Peuvent faire l’objet d’un don tous les jours de repos non pris par le donateur à l’exception des 4 premières semaines de congés payés, c’est-à-dire :
les jours correspondant à la 5ème semaine de congés payés,
les jours de congé de fractionnement,
les jours de congés conventionnels supplémentaires (congés d’ancienneté),
les jours de RTT ou de repos forfait,
ainsi que les autres jours de récupération non pris (7 heures de récupération équivalent à une journée complète).
Le don s’effectue en jours entiers (et non en demi-journée ou en heures). Il peut intervenir à tout moment de l’année.
La valorisation des jours donnés se fait en temps. Ainsi un jour donné équivaut à un jour pris par le bénéficiaire.
Article 9 – Date d’entrée en vigueur et durée d’application de l’accord
Le présent accord s’appliquera à compter du 1er janvier 2025, sauf dispositions conventionnelles prévoyant expressément le contraire.

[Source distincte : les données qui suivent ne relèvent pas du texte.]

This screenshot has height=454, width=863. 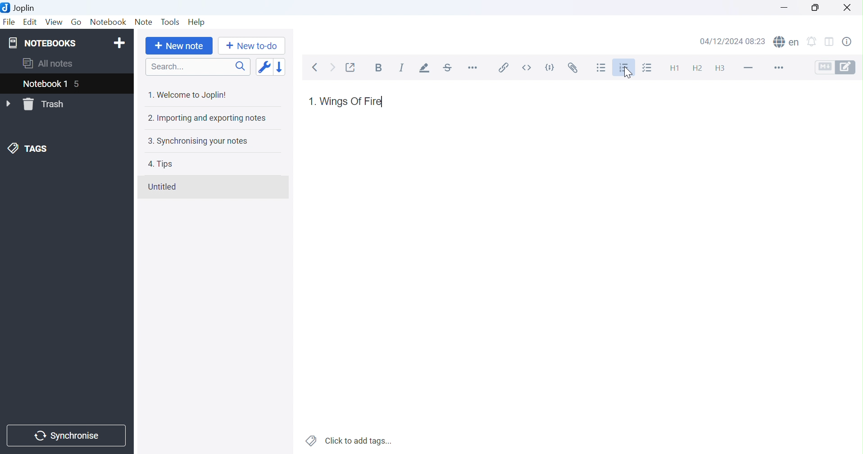 I want to click on Add notebooks, so click(x=121, y=42).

Il est conclu au titre de la NAO 2025 pour une durée déterminée de 12 mois. Le présent accord cessera de plein droit de produire effet sans aucune formalité particulière à l’issue de ce délai.
Article 10 – Révision et suivi
Pendant sa durée d’application, le présent accord pourra être révisé dans les conditions prévues par les articles L. 2261-7-1 et L. 2261-8 du code du travail.
Chacune des parties signataires pourra solliciter cette révision en adressant une lettre recommandée avec avis de réception à chacune des autres parties signataires.
Dans ce cadre, les dispositions de l’avenant de révision qui serait conclu postérieurement au présent accord se substitueraient de plein droit à celles de ce dernier portant sur le même objet.
Par ailleurs, les Parties conviennent, en cas d’évolution législative ou conventionnelle ultérieure intervenant en cours d’application du présent accord qui serait susceptible de remettre en cause tout ou partie des dispositions de celui-ci, de se réunir, dans un délai de trois mois à compter de la publication de ces textes, pour adapter si besoin les dispositions concernées du présent accord.
Un bilan de l’application du présent accord sera établi au terme de son application et présenté aux organisations syndicales dans le cadre de la prochaine NAO.
Article 11 – Formalités de dépôt, de notification et de publicité
Le présent accord sera notifié à chacune des organisations syndicales représentatives à l’issue de la procédure de signature.
Il sera ensuite déposé sur la plateforme de téléprocédure TéléAccords du ministère du travail et fera l’objet d’une publication dans la base de données nationale visée à l’article L. 2231-5-1 du Code du travail.
Un exemplaire de l’accord sera également remis au greffe du conseil de prud’hommes de Tours et porté à la connaissance des salariés de la société.
Fait à Tours, le 27 novembre 2024 En 4 exemplaires originaux.